I've ordered the DVD set for my Apologetics class, but they were on back order. I hope to have them within the week and will post my impressions after I review them.

Other resources I've used from AiG have been very good though.


----------



## DMcFadden (Oct 30, 2009)

I just received his book and DVD, _Ultimate Proof_, and will be watching it this weekend.

His material on astronomy is first rate (at least the four or five that I've viewed). He also put together the astronomy presentations in the planetarium at the Creation Museum. Jason's PhD is in Astrophysics from UofC (Boulder).

When I was at the Creation Museum a couple of years back, Dr. Purdom was saying that the whole staff was reading Bahnsen and wanted to be on the same page in presuppositional apologetics.
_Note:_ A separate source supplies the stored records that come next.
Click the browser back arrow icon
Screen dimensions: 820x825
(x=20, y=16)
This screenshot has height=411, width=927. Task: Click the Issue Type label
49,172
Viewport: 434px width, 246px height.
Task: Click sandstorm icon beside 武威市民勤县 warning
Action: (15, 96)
They see this as a differentiating factor separating them from some of the more evidentialist creation ministries.


----------



## Answerman (Nov 2, 2009)

I know what I want for Christmas now, the Ultimate Apologetics 4 DVD set.


----------



## MMasztal (Nov 2, 2009)

DMcFadden said:


> I just received his book and DVD, _Ultimate Proof_, and will be watching it this weekend.
> 
> His material on astronomy is first rate (at least the four or five that I've viewed). He also put together the astronomy presentations in the planetarium at the Creation Museum. Jason's PhD is in Astrophysics from UofC (Boulder).
> 
> When I was at the Creation Museum a couple of years back, Dr. Purdom was saying that the whole staff was reading Bahnsen and wanted to be on the same page in presuppositional apologetics. They see this as a differentiating factor separating them from some of the more evidentialist creation ministries.



From the number of AiG books, DVDs and such that I've watched/read, I get the impression they may also be reformed. 

Our church will be hosting a creation seminar in January with Mike Riddle from AiG. The following Monday he will be speaking at the school where I teach. I am looking forward to that.


----------